Quote every line of text in the records below verbatim, leaving the pictures out of your answer.
------------------------------
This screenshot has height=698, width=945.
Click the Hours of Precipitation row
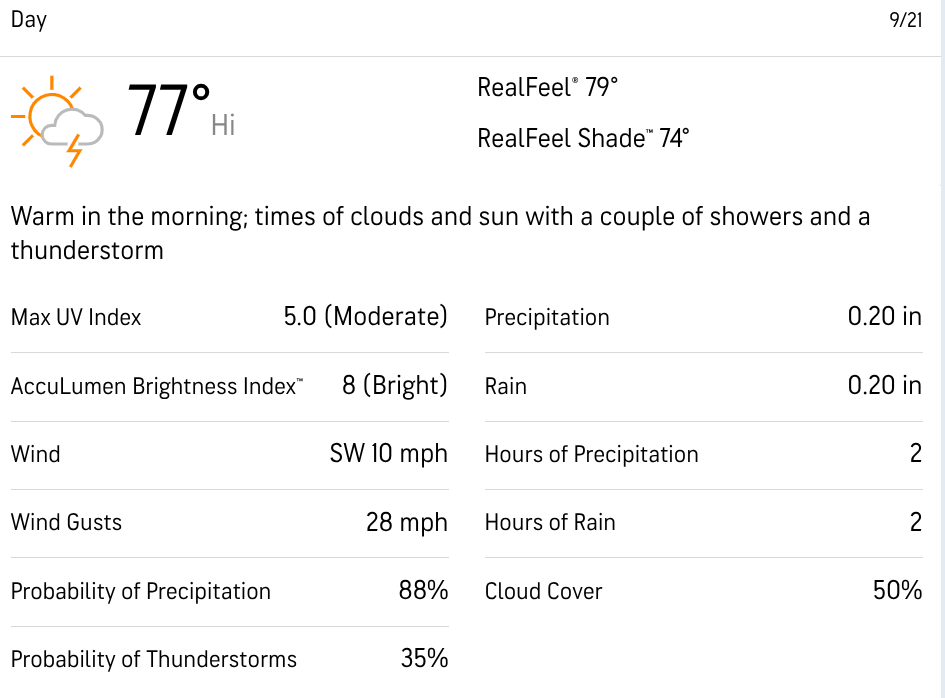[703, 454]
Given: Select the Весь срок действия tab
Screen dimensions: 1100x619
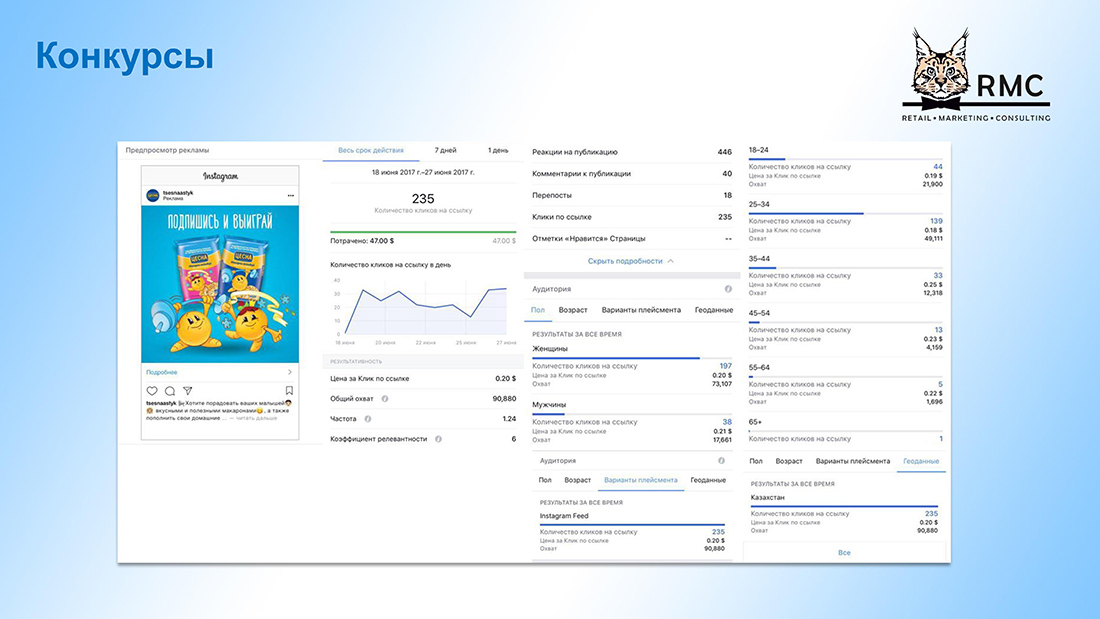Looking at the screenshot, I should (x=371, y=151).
------------------------------
_Task response_
This screenshot has height=698, width=945.
Click the Hours of Precipitation row
[703, 454]
Given: Select the Весь срок действия tab
Screen dimensions: 1100x619
Looking at the screenshot, I should (x=371, y=151).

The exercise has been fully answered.